Michael Mosser, who specializes in international relations and global studies at the University of Texas at Austin says the U.S. has a choice in Syria – to de-escalate its role in the conflict, or take a more aggressive stance, especially with regard to Russia. And, he says, it may be difficult for the U.S. to avoid conflict in Syria.

“[Many planners are worried] that we have essentially headed down a road where further confrontation is likely, or even inevitable,” Mosser says. “You’ve got the American forces working behind the scenes to re-establish communications with the Russians – the de-escalation, de-conflict hotline that has been suspended for a few days.”

Mosser says Russia’s intentions are unclear and conflicting.

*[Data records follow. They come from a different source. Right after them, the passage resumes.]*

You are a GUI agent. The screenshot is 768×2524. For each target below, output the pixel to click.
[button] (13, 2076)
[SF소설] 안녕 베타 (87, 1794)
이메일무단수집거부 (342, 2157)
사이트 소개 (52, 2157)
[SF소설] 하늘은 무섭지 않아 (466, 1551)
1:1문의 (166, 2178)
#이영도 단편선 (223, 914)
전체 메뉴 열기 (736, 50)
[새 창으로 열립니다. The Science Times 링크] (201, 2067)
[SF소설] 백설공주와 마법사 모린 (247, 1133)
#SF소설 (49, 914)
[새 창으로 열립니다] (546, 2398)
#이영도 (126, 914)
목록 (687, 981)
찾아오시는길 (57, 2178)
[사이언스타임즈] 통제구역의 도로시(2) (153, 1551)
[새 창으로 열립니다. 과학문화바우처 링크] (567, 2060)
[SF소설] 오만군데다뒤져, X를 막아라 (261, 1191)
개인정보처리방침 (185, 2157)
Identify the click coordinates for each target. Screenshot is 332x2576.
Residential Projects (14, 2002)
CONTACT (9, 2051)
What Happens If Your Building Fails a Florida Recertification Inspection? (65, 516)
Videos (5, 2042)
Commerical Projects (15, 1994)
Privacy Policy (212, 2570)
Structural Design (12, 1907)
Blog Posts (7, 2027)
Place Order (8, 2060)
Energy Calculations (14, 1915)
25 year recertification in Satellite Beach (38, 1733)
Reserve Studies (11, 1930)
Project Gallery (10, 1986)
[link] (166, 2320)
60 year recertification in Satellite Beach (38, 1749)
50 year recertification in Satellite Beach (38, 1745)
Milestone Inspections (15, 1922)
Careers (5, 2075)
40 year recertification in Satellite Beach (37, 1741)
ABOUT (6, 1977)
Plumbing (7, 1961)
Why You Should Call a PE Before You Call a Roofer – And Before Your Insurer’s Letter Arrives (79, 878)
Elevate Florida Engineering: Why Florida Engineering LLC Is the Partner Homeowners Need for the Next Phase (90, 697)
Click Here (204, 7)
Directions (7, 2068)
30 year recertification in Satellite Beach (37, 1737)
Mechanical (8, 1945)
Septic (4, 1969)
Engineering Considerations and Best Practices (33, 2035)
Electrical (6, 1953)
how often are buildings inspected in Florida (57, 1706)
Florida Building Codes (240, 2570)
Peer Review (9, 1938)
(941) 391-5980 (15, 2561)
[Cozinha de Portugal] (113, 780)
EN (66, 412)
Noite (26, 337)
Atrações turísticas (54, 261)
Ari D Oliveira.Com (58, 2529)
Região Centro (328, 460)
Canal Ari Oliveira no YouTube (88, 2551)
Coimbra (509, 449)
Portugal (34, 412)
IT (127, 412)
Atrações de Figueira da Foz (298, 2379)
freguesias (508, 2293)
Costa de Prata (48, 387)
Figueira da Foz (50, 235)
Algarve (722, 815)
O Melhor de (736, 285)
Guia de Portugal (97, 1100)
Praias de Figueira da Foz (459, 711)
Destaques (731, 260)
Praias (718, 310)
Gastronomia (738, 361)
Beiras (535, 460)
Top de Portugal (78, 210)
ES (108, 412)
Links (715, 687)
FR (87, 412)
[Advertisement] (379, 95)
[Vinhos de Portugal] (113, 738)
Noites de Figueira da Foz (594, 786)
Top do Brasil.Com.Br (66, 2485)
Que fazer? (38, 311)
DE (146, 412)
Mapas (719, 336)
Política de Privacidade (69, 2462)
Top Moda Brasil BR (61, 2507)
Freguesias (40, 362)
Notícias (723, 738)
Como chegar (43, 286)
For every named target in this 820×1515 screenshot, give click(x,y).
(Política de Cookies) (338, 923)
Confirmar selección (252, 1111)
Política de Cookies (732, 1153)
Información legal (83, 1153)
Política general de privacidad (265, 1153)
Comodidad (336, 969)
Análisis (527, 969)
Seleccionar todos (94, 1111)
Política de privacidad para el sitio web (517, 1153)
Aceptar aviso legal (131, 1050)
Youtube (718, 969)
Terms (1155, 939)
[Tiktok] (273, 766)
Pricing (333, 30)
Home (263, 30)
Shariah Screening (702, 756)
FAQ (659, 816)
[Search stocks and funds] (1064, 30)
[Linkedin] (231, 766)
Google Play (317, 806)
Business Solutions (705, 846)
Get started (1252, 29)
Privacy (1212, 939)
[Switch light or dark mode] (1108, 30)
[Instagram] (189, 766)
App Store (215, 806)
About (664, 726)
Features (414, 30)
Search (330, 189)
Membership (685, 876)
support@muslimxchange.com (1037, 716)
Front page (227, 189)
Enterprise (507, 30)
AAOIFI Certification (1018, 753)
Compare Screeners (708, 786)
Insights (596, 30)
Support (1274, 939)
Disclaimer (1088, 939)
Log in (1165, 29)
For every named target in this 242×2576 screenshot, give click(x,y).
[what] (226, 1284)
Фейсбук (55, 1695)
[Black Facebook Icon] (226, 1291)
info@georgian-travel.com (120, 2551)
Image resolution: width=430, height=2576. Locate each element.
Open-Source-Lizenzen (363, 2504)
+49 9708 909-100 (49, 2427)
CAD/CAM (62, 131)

“Moreover, the Russians seem to be speaking in two different languages here because the defense minister made this very pointed warning to the American forces that they would be treated as targets,” Mosser says. “The foreign minister, on the other hand, said ‘everybody needs to take a step back and work to de-escalate the situation.'”

The escalation of conflict in western Syria, where U.S. forces shot down the Syrian plane, could potentially lead to a division between the eastern and western sides of the country, Mosser says, much as Germany was divided by the Berlin Wall when the U.S. and Russia were in conflict after World War II. But there are more players in Syria.

“One of the differences between Syria 2017 and Berlin [between 1948 and 1961] is that this is a fundamentally more complex situation. You’ve got a great many overlaps in Syria,” Mosser says. “[You have] the two great powers, the U.S. and Russia, but you’ve also got Iran, you’ve got Saudi Arabia, you’ve got various non-state actors. Obviously, ISIS is still a viable actor here.”